Childhood and education

Maugham's father Robert Ormond Maugham was an English lawyer who handled the legal affairs of the British embassy in Paris, France.[2] Since French law declared that all children born on French soil could be conscripted for military service, his father arranged for Maugham to be born at the embassy, technically on British soil.[3] His grandfather, another Robert, had also been a prominent lawyer and co-founder of the English Law Society,[4] and it was taken for granted that Maugham would follow in their footsteps. Although Maugham did not become a lawyer, his elder brother Viscount Maugham enjoyed a distinguished legal career and served as Lord Chancellor from 1938 to 1939.

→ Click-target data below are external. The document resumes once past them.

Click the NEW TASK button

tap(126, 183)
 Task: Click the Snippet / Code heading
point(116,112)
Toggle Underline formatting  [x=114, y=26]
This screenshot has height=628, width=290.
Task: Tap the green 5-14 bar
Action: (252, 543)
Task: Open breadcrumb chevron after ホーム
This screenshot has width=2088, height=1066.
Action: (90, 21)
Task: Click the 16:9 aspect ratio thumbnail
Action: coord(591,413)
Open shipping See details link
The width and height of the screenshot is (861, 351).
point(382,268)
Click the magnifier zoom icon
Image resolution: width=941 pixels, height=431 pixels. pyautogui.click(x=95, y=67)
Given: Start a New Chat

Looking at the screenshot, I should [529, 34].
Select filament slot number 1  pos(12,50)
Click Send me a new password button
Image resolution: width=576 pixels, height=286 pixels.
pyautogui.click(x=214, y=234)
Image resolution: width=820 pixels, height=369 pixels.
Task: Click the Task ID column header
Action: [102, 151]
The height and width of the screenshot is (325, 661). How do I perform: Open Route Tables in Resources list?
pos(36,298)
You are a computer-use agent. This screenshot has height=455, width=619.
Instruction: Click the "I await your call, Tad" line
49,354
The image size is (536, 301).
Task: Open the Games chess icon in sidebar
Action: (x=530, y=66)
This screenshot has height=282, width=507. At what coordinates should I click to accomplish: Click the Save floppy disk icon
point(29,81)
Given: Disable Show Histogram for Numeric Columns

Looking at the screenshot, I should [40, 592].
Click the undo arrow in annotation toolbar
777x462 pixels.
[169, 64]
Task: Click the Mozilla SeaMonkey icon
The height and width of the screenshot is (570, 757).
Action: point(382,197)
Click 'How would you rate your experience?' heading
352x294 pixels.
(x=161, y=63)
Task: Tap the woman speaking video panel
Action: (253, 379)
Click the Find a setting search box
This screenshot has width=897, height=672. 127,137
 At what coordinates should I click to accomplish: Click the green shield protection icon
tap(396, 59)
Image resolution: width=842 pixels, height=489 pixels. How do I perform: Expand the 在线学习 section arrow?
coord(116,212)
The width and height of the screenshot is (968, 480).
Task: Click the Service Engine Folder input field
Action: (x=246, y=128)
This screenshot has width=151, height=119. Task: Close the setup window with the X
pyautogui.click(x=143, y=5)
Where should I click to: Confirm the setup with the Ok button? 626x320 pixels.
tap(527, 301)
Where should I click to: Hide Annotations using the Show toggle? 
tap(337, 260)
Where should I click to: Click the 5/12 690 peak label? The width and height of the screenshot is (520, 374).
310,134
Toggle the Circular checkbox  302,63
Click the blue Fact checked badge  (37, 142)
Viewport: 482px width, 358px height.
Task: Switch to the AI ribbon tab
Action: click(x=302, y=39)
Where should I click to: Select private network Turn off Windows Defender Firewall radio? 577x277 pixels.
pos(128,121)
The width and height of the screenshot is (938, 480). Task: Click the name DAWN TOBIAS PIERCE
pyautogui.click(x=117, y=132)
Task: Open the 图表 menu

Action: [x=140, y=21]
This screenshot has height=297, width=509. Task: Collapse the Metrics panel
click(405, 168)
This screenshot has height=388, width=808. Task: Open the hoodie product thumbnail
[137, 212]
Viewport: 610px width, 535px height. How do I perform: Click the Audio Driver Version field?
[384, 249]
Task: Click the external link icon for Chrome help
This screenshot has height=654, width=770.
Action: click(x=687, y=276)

Maugham's mother Edith Mary (née Snell) was consumptive, a condition for which her doctor prescribed childbirth.[5] As a result, Maugham's three older brothers were already enrolled in boarding school by the time he was three, and he was effectively raised as an only child. Childbirth proved no cure for tuberculosis: Edith's sixth and final son died on 25 January 1882, one day after his birth, on Maugham's eighth birthday. Edith died six days later on 31 January at the age of 41.[6] The death of his mother left Maugham traumatized for life; subsequently he kept his mother's photograph by his bedside for the rest of his life.[7] Two years after Edith's death, Maugham's father died of cancer. Maugham was sent back to England to be cared for by his uncle, Henry MacDonald Maugham, the Vicar of Whitstable, in Kent. The move was catastrophic as Henry proved cold and emotionally cruel. The King's School, Canterbury, where Maugham was a boarder during school terms, proved merely another version of purgatory, where he was teased for his bad English (French had been his first language) and his short stature, which he inherited from his father. It was at this time that Maugham developed the stammer that would stay with him all his life, although it was sporadic and subject to mood and circumstance.[8]